Nagios is the monitoring system we’re concentrating on, as it is free, popular, mature and well-documented. (But other monitoring software will probably work fine as well.)
The standard Nagios plug-ins let you check general server health as well as database, web server and fulltext search availability. They are used to verify that all DC-X command line processes are running. In addition, DC-X comes with its own plug-in (a command line tool) that can report data specific to DC-X: The number of failed import jobs, number of new documents in the last hour, free diskspace across a pool of storage devices and much more.
We’re using Supervisor to start and stop DC-X command line processes (and automatically restart them after a crash). It’s a great tool that also reports the process status nicely.

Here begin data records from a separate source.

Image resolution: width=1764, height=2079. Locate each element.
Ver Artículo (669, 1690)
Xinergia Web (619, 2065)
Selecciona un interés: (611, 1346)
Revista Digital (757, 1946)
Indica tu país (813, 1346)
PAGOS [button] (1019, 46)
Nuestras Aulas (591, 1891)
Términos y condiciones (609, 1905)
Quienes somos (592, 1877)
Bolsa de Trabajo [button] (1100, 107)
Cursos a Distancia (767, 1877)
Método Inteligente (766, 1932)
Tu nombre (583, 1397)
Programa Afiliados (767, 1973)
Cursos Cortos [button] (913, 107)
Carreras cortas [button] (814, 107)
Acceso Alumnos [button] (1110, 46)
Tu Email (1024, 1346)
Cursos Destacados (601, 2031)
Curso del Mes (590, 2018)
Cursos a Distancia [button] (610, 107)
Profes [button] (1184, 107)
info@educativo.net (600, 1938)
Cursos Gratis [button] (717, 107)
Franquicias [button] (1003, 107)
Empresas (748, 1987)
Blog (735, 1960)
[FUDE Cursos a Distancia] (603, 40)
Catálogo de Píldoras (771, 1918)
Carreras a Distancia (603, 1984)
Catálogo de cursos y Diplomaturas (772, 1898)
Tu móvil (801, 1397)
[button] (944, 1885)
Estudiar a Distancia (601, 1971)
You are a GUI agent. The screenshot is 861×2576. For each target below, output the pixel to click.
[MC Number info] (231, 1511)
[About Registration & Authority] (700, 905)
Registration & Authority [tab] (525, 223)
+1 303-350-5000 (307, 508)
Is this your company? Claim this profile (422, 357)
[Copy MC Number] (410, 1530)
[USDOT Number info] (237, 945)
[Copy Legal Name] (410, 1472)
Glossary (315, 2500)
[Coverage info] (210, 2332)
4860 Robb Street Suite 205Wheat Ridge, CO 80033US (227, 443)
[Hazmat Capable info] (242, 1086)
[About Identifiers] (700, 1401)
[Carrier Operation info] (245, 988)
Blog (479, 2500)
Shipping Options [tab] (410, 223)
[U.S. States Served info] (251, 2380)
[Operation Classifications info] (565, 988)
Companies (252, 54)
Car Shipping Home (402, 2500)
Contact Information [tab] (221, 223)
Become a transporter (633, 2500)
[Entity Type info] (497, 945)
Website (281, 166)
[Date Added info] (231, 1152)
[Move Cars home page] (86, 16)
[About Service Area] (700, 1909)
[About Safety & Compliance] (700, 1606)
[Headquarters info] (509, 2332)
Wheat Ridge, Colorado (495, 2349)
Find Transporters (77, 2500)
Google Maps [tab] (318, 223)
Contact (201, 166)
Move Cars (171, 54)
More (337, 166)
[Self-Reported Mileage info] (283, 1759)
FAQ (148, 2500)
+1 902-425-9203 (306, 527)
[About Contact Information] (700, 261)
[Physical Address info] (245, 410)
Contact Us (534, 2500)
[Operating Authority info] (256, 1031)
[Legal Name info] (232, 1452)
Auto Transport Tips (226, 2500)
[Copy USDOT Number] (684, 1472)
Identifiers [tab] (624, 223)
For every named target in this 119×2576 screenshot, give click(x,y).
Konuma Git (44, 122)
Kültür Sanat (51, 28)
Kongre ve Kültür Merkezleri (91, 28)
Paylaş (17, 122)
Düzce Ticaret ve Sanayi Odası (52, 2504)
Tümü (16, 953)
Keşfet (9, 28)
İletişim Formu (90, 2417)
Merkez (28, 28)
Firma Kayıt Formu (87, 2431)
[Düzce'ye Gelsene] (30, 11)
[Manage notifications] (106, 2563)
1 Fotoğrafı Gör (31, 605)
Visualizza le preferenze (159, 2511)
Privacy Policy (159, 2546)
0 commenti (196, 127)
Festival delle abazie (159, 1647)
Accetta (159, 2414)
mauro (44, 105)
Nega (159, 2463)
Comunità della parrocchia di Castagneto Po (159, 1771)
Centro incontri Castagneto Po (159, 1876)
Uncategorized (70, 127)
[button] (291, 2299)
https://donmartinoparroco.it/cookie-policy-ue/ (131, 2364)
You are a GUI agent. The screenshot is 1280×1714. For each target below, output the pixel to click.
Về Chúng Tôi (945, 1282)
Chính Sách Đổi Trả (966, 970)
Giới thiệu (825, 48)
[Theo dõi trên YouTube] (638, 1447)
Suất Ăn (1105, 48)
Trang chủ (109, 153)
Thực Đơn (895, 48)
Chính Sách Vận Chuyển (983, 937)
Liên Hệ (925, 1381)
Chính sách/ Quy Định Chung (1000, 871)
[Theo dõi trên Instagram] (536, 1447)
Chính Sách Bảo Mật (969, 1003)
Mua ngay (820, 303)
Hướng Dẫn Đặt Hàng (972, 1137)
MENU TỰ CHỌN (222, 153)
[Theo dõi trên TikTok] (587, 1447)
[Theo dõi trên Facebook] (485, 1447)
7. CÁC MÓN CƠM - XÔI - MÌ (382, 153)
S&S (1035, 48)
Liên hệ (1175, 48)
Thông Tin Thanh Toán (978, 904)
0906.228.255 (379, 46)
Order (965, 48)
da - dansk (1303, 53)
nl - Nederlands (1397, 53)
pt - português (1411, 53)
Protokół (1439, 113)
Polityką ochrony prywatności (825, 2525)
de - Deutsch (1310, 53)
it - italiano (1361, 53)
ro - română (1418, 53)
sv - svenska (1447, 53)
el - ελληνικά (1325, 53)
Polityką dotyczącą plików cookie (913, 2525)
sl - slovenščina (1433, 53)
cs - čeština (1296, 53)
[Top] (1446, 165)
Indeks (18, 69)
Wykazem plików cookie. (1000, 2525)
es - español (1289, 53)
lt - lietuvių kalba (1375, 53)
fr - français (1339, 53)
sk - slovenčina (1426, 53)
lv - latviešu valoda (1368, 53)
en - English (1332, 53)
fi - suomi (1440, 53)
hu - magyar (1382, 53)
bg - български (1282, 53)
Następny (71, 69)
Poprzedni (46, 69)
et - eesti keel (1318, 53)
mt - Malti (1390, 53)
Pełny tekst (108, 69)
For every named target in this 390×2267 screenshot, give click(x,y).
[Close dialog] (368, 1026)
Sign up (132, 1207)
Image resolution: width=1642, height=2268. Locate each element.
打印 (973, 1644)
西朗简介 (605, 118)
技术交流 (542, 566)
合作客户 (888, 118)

You’ll want to see trends and statistics as well – how fast is diskspace filling up, how is the number of DC-X documents or workflow jobs evolving? For generic server information, we’re recommending something like collectd. DC-X trends are captured and graphed on our demo server using custom scripts calling rrdtool – this functionality is going to be packaged into the standard DC-X distribution so that every DC-X installation can benefit.